Dedicated Team of Scientists Discover Habitable-Zone Earth-Size Planet in Kepler Data

An illustration of Kepler-1649c orbiting around its host red dwarf star. This newly discovered exoplanet is in its star’s habitable zone and is the closest to Earth in size and temperature found yet in Kepler’s data. Credits: NASA/Ames Research Center/ Daniel Rutter

MOUNTAIN VIEW, Calif. (SETI Institute PR) — In a new paper published in the Astrophysical Journal Letters, co-authored by SETI Institute scientist Jeff Coughlin, astronomers using Kepler data have identified a planet nearly the same size of Earth that orbits in its star’s habitable zone, where liquid water could exist on its surface. 

This new world, Kepler-1649c, is 300 light-years away and orbits a star that is about one-fourth the size of our Sun.  Only 6% bigger than the Earth, it shares its sun with a planet much like Venus, Kepler-1649b, which was discovered three years ago. Although NASA’s Kepler space telescope was retired in 2018 when it ran out of fuel, scientists are still making discoveries as they continue to examine the signals Kepler detected. 

The primary goal of the Kepler/K2 mission, which was managed out of NASA’s Ames Research Center in California’s Silicon Valley, was to figure out what fraction of stars in the Milky Way galaxy have Earth-size planets in their habitable zone — a key step to figuring out how common life may be in the cosmos. With a vast quantity of data from observing nearly 200,000 stars for four years, as part of Kepler’s primary mission, the entire planet-finding process has to be automated to compute accurate statistics. 

Kepler used the transit method to detect exoplanets, and there are two stages to this process: the first is to detect signals that show a periodic drop in brightness, as expected when an exoplanet passes in front of its star each orbit.  As other non-planet sources can cause similar signals, the second stage is to classify each as either due to a planet or due to other phenomena.

A comparison of Earth and Kepler-1649c, an exoplanet only 1.06 times Earth’s radius. (Credits: NASA/Ames Research Center/ Daniel Rutter)

Coughlin has been examining these signals for the better part of a decade and was a key part of the Kepler team that automated the classification stage. 

“There are an incredibly large number of signals in the initial detection stage that aren’t due to planets, such as those due to variable stars and spurious noise from Kepler’s electronics,” Coughlin said.  “It took us years of studying these signals in-depth to gain the human expertise to distinguish them reliably, and then years more to write the computer algorithms to do it automatically.”

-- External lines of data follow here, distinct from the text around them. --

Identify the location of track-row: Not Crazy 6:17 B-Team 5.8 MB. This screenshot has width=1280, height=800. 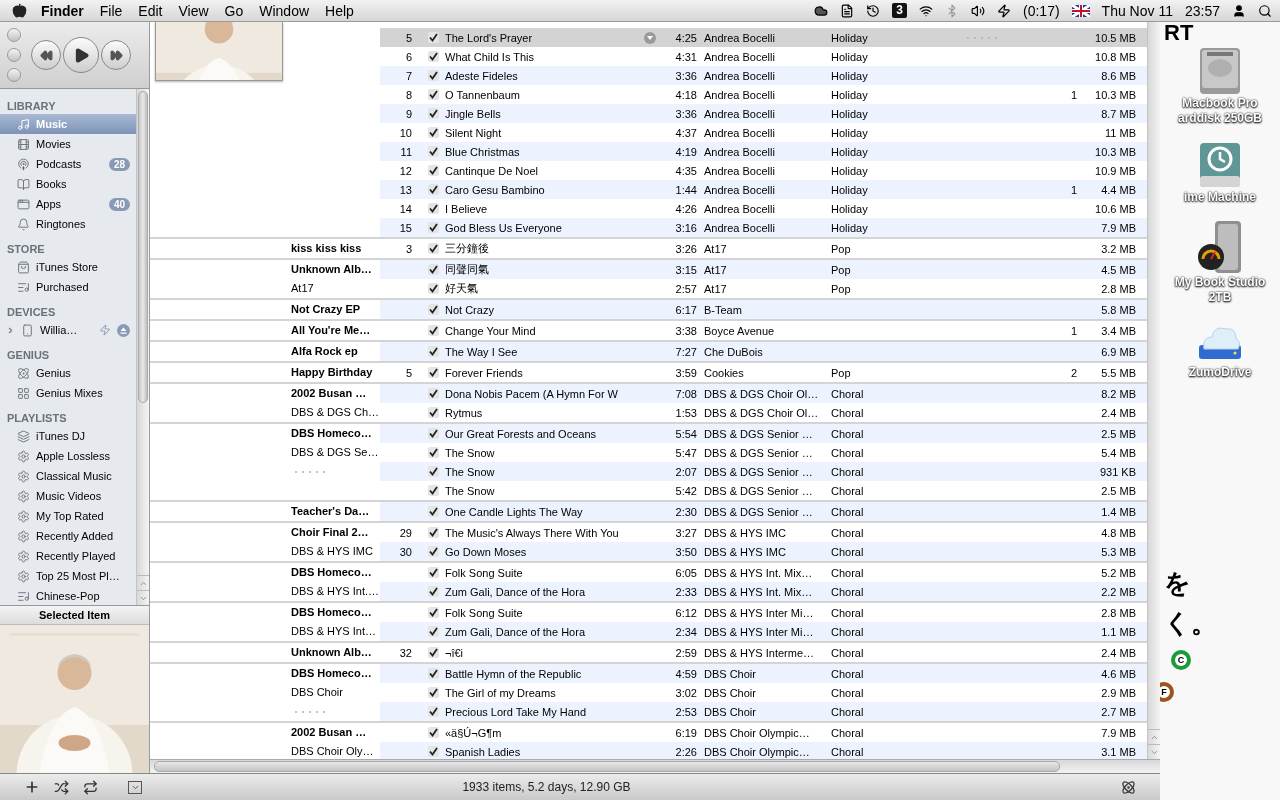
(764, 310).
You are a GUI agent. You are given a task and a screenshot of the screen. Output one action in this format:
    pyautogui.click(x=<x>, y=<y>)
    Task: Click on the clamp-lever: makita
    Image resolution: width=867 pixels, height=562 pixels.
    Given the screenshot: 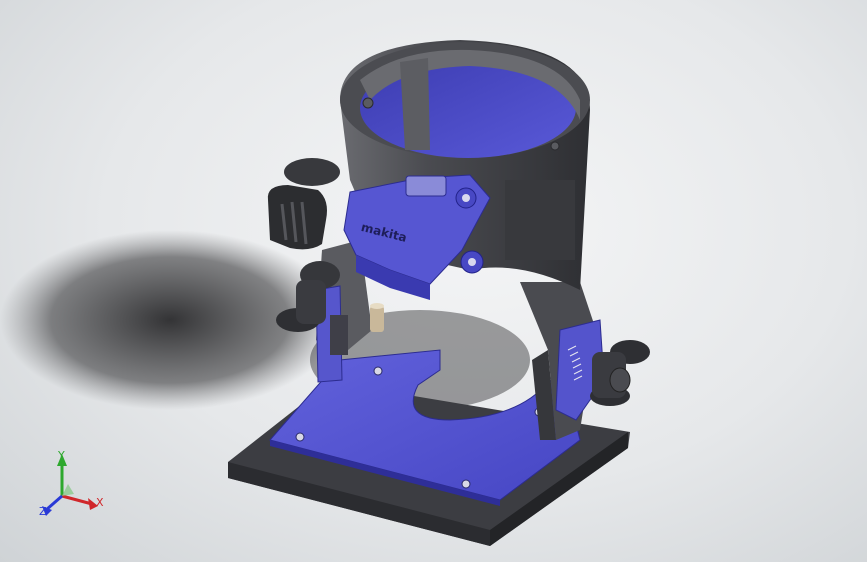 What is the action you would take?
    pyautogui.click(x=417, y=237)
    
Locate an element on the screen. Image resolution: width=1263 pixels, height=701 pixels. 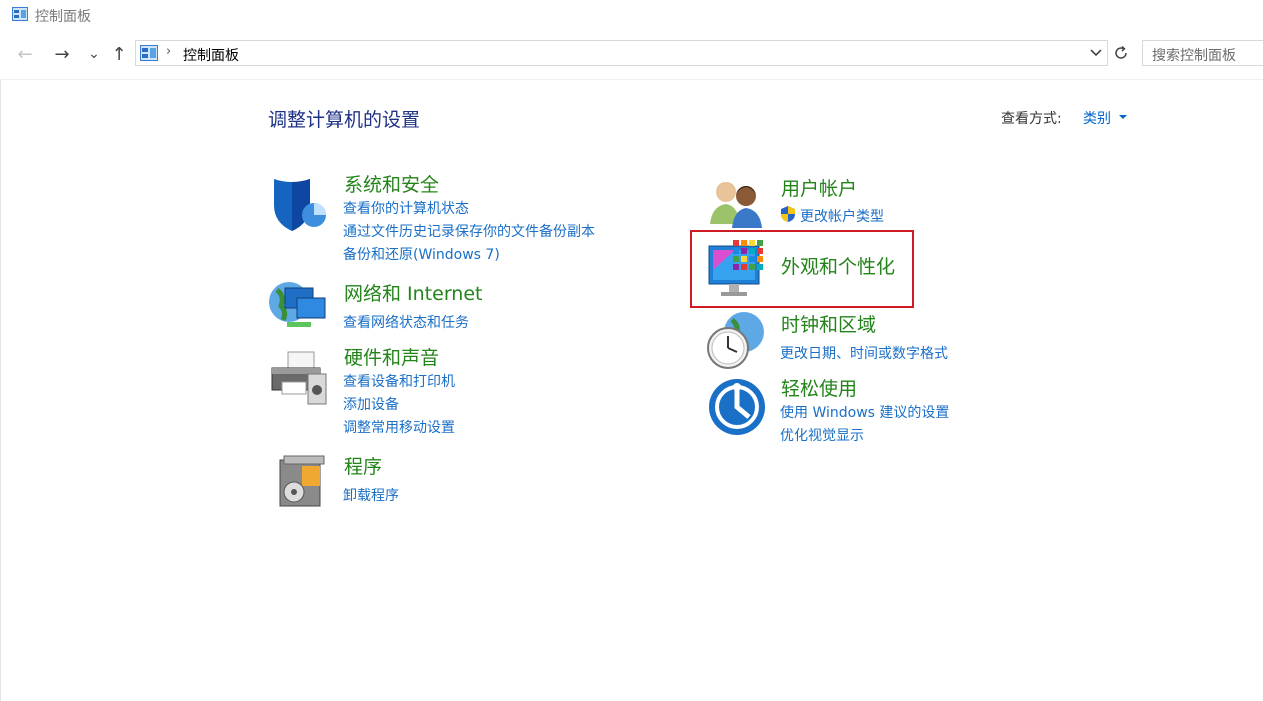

Many of these signals, not due to planets, or “False Positives,” are still scientifically exciting objects to study, and the automated process is not 100% perfect.  Hence, a dedicated team of scientists formed the Kepler False Positive Working Group to manually review them — it took the team years to review each of the thousands of signals from the final Kepler planet search, which was publicly released three years ago (https://www.nasa.gov/press-release/nasa-releases-kepler-survey-catalog-with-hundreds-of-new-planet-candidates). 

In this last review, the team came across the signal from Kepler-1649c, which was detected in the first stage, but had just barely been misclassified by the automated algorithms in the second stage — the humans quickly recognized it as an extraordinary discovery.

Coughlin noted, “In terms of size and likely temperature, this is the most similar planet to Earth that has ever been found with Kepler.  It’s incredible to me that we just found it now, seven years after data collection stopped on the original Kepler field.  I can’t wait to see what else might be found in the rich dataset from Kepler over the next seven years, or even seventy.”

An illustration of what Kepler-1649c could look like from its surface. (Credits: NASA/Ames Research Center/Daniel Rutter)

Lead author Andrew Vanderburg, a NASA Sagan Postdoctoral Fellow at the University of Texas at Austin, said, “The more data we get, the more signs we see pointing to the notion that potentially habitable and Earth-sized exoplanets are common around these kinds of stars. With red dwarf stars almost everywhere around our galaxy, and these small, potentially habitable and rocky planets around them too, the chance one of them isn’t too different than our Earth looks a bit brighter.”

While more Earth-like planets may yet be discovered around red dwarf stars, it’s also true that they can be prone to flare-ups which could be problematic for the existence of life.